GOAL OF THE EXERCISE
Beginning with the line below that contains "Task: Open the BONUS+ eligibility banner" and ending with the line that contains "You are a computer-use", retype every line exactly. Pictures are not copied.

SOURCE DATA
# # # # # # #
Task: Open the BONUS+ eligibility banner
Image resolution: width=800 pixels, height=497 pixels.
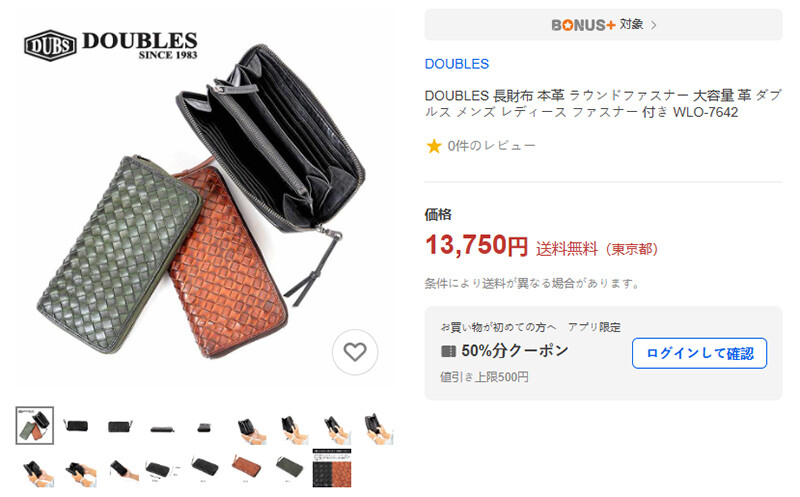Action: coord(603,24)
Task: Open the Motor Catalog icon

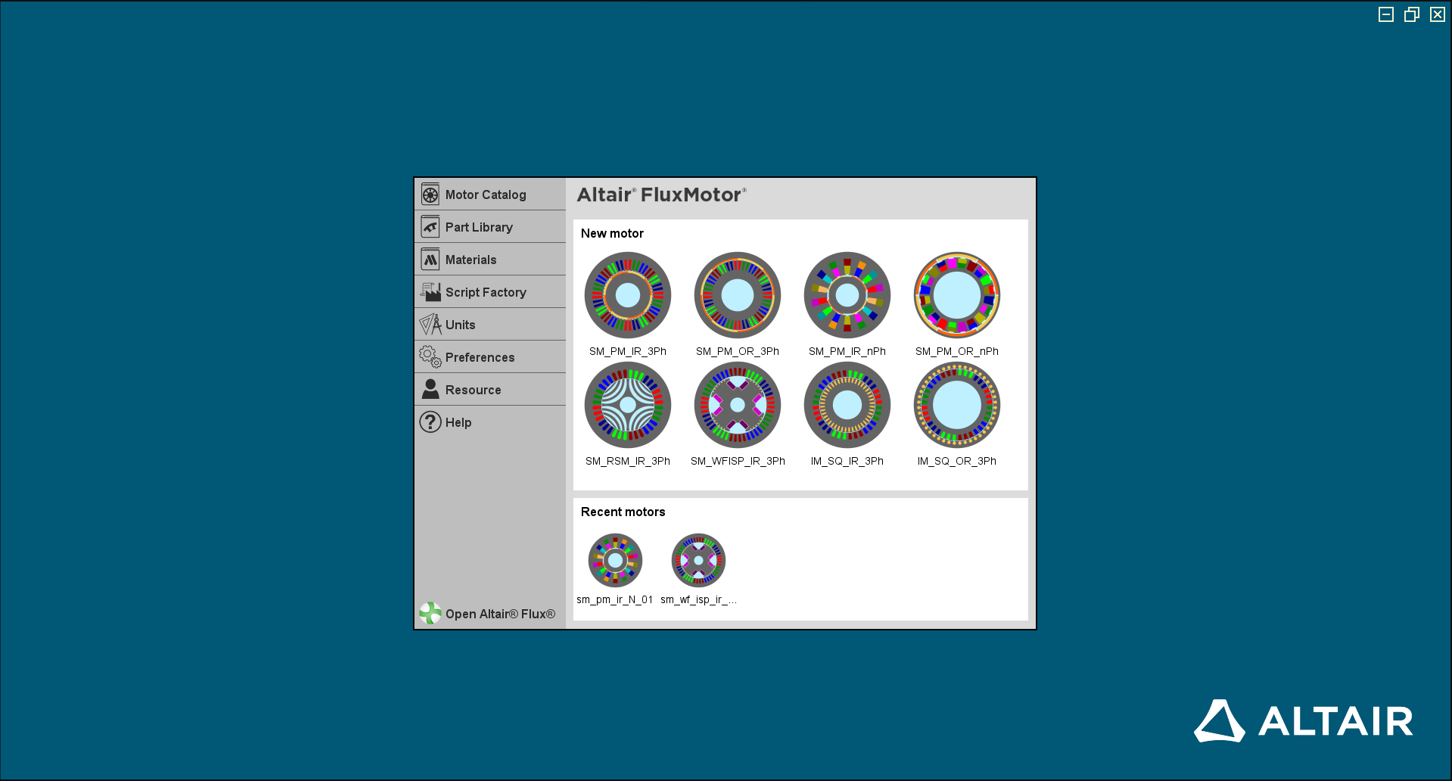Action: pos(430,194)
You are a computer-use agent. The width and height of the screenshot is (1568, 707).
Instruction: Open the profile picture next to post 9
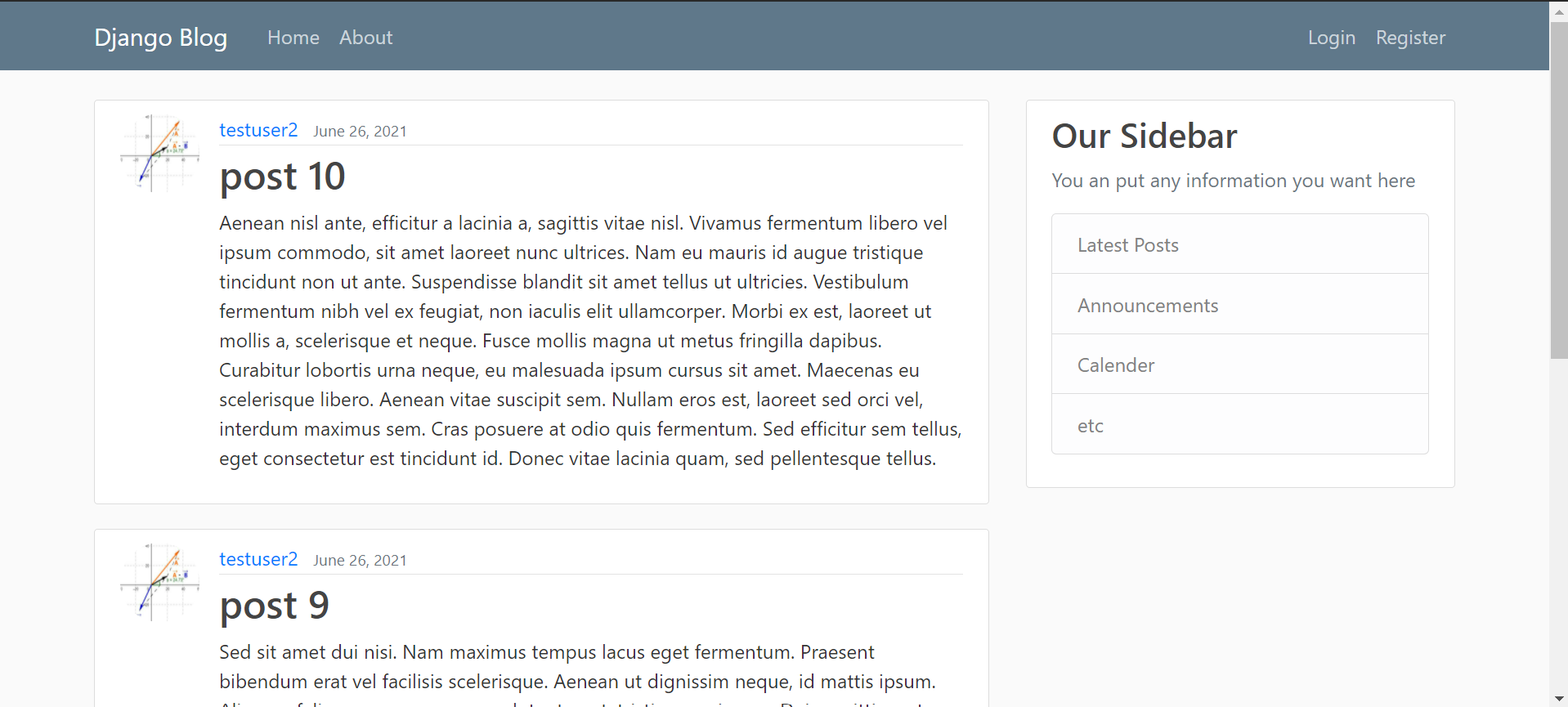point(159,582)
# # # # # # #
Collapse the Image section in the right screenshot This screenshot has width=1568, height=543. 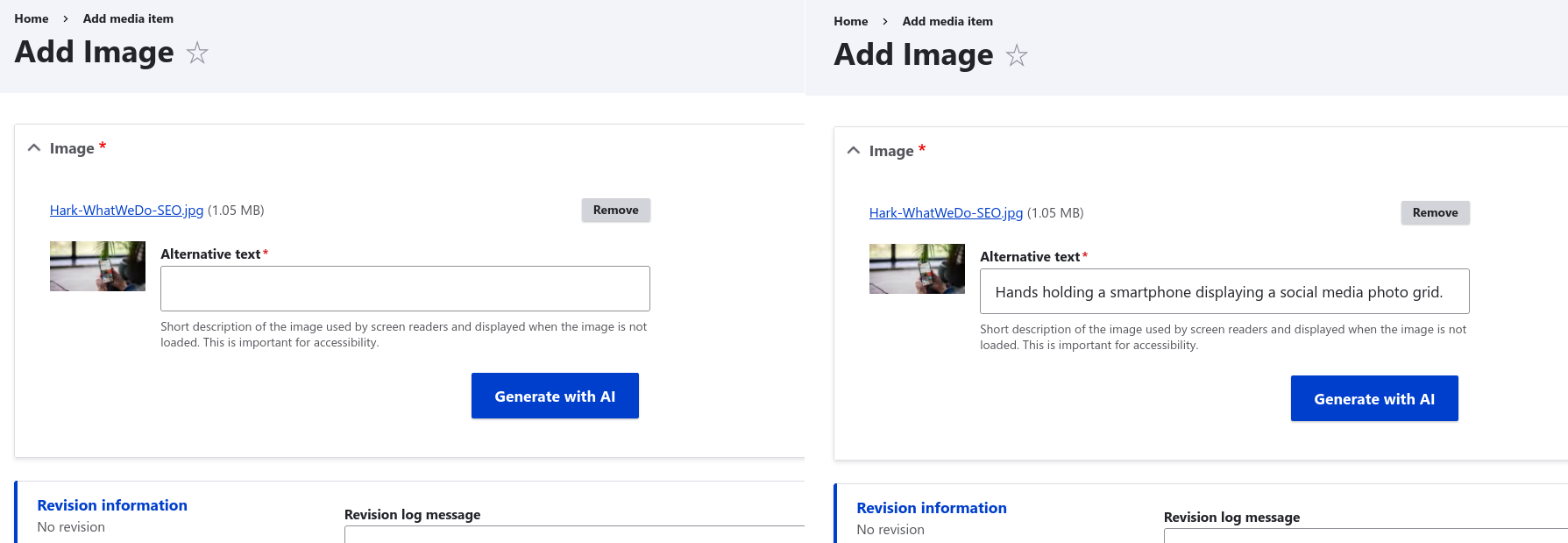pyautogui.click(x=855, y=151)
# # # # # # #
RESULT OF THIS EXERCISE
Task: Open the BONUS+ eligibility banner
Image resolution: width=800 pixels, height=497 pixels.
Action: coord(603,24)
Task: Open the Motor Catalog icon

Action: pos(430,194)
You are a computer-use agent. The width and height of the screenshot is (1568, 707).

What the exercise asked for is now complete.